Polemik JCC, Investor Minta Kepastian Hukum

- PT GSP tidak dapat melanjutkan kegiatan MICE di Jakarta Convention Center (JCC) karena penutupan akses dan penguncian pintu ruangan oleh PPKGBK.
- Pembatalan kontrak oleh klien BUMN dan swasta menghentikan kegiatan MICE di JCC, merugikan pelaku usaha terkait, dan berdampak pada reputasi Indonesia sebagai tuan rumah acara besar.
- Kuasa hukum PT GSP menyayangkan langkah PPKGBK yang mengambil alih JCC saat proses hukum masih berlangsung, serta akan melanjutkan gugatan perdata terkait pelanggaran pasal 8.2 dalam perjanjian BOT tahun 1991.
Jakarta, IDN Times - PT Graha Sidang Pratama (PT GSP) menyatakan perusahaan tidak dapat melanjutkan kegiatan Meeting, Incentive, Convention, and Exhibition (MICE) di Jakarta Convention Center (JCC), yang terletak di kawasan Gelora Bung Karno, Senayan, Jakarta.
Hal itu disebabkan oleh penutupan akses masuk, penggembokan pagar, serta penguncian pintu-pintu ruangan di JCC yang dilakukan oleh Direksi Pusat Pengelolaan Kompleks Gelora Bung Karno (PPKGBK).

• [Materi yang Ditampilkan]
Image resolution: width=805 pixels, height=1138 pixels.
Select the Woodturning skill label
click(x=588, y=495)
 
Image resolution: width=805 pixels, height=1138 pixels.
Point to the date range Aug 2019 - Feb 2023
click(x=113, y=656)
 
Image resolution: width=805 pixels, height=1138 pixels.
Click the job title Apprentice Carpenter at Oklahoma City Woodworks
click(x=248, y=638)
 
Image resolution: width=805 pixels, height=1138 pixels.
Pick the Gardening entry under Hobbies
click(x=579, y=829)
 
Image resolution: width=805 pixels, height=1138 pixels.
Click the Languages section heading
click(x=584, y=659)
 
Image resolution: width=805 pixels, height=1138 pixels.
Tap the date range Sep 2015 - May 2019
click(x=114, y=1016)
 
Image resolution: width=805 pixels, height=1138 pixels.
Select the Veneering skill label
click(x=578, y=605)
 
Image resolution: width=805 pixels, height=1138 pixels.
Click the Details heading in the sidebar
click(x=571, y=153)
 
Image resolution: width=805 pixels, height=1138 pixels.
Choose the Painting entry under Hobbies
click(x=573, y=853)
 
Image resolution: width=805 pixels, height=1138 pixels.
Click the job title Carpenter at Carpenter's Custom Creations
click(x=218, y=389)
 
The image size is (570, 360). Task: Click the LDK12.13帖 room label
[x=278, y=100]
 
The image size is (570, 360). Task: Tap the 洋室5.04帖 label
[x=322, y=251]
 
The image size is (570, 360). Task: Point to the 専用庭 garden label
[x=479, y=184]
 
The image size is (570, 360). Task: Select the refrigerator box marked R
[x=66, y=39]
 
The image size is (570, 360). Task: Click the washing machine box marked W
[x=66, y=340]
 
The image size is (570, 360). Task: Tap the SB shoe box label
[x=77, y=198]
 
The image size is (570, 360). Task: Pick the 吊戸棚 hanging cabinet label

• [Petunjuk Tugas]
1. Sebutkan semua kata yang menjadi kepanjangan singkatan MICE dalam berita tentang JCC.
2. Tulis lanjutan berita tentang sengketa JCC, mulai setelah kalimat terakhirnya.
Catatan-catatan di atas tidak perlu dipakai.

• [Jawaban Tiap Tugas]
1. Meeting, Incentive, Convention, Exhibition

2.
General Manager JCC, Edwin Sulaeman, mengungkapkan situasi tersebut menyebabkan PT GSP tidak mampu memenuhi kontrak dengan klien dan mitra bisnis yang telah ditandatangani sejak awal 2024.
"Kami sangat menyesal dan menyayangkan situasi ini terjadi, apalagi langkah direksi PPKGBK mengambil alih paksa JCC dilakukan pada saat proses hukum sedang berjalan," kata dia dikutip Kamis (23/1/2025).
1. Sejumlah klien membatalkan kontrak sewa di JCC

Edwin menyebut sejumlah klien, termasuk BUMN dan swasta, membatalkan kontrak akibat penutupan akses ke JCC. Hal itu menyebabkan kegiatan MICE di JCC terhenti dan berdampak pada pelaku usaha terkait.
"Selama lebih dari 30 tahun kami membangun JCC sebagai brand MICE terbaik dan ikon MICE Indonesia bersama puluhan klien dan mitra bisnis," tuturnya.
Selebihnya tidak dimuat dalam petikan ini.